_What the task asks_
Rewrite all of the rows below, substituting "Where do I click to" for every "Where should I click to" and leaving everything else unchanged.

_Source data_

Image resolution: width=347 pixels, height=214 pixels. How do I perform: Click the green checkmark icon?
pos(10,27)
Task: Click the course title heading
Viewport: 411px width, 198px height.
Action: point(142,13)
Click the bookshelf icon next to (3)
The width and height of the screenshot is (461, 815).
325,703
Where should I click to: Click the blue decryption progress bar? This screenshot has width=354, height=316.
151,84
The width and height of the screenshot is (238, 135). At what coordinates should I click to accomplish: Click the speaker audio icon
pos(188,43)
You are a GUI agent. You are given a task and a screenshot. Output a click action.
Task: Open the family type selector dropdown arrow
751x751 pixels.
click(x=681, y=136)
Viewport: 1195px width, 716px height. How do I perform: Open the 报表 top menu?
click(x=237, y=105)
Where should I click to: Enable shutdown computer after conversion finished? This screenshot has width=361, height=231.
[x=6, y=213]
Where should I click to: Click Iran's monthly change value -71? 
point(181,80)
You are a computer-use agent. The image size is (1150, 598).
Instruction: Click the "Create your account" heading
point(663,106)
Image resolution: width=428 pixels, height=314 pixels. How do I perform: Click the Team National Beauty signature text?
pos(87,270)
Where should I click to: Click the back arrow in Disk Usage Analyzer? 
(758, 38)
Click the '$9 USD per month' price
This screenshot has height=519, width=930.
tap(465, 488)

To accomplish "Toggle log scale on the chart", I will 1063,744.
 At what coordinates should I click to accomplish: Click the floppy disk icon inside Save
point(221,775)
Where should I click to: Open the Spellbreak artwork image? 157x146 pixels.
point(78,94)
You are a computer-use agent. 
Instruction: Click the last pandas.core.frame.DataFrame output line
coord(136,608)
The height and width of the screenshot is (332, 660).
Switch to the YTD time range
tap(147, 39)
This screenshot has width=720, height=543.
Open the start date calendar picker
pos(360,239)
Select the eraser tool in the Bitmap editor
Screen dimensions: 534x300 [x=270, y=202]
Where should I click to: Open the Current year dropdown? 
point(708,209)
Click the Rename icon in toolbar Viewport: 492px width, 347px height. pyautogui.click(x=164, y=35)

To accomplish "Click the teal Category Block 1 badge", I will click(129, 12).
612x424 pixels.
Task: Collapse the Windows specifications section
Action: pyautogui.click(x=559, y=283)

_Final result_
Image resolution: width=347 pixels, height=214 pixels. How do I perform: Click the green checkmark icon?
pos(10,27)
Task: Click the course title heading
Viewport: 411px width, 198px height.
Action: point(142,13)
Click the bookshelf icon next to (3)
The width and height of the screenshot is (461, 815).
325,703
Where do I click to: Click the blue decryption progress bar? This screenshot has width=354, height=316.
151,84
The width and height of the screenshot is (238, 135). At what coordinates should I click to accomplish: Click the speaker audio icon
pos(188,43)
You are a GUI agent. You are given a task and a screenshot. Output a click action.
Task: Open the family type selector dropdown arrow
751x751 pixels.
click(x=681, y=136)
Viewport: 1195px width, 716px height. How do I perform: Open the 报表 top menu?
click(x=237, y=105)
Where do I click to: Enable shutdown computer after conversion finished? This screenshot has width=361, height=231.
[x=6, y=213]
Where do I click to: Click Iran's monthly change value -71? 
point(181,80)
You are a computer-use agent. The image size is (1150, 598).
Instruction: Click the "Create your account" heading
point(663,106)
Image resolution: width=428 pixels, height=314 pixels. How do I perform: Click the Team National Beauty signature text?
pos(87,270)
Where do I click to: Click the back arrow in Disk Usage Analyzer? 
(758, 38)
Click the '$9 USD per month' price
This screenshot has height=519, width=930.
tap(465, 488)

To accomplish "Toggle log scale on the chart", I will 1063,744.
 At what coordinates should I click to accomplish: Click the floppy disk icon inside Save
point(221,775)
Where do I click to: Open the Spellbreak artwork image? 157x146 pixels.
point(78,94)
You are a computer-use agent. 
Instruction: Click the last pandas.core.frame.DataFrame output line
coord(136,608)
The height and width of the screenshot is (332, 660).
Switch to the YTD time range
tap(147, 39)
This screenshot has width=720, height=543.
Open the start date calendar picker
pos(360,239)
Select the eraser tool in the Bitmap editor
Screen dimensions: 534x300 [x=270, y=202]
Where do I click to: Open the Current year dropdown? 
point(708,209)
Click the Rename icon in toolbar Viewport: 492px width, 347px height. pyautogui.click(x=164, y=35)

To accomplish "Click the teal Category Block 1 badge", I will click(129, 12).
612x424 pixels.
Task: Collapse the Windows specifications section
Action: pyautogui.click(x=559, y=283)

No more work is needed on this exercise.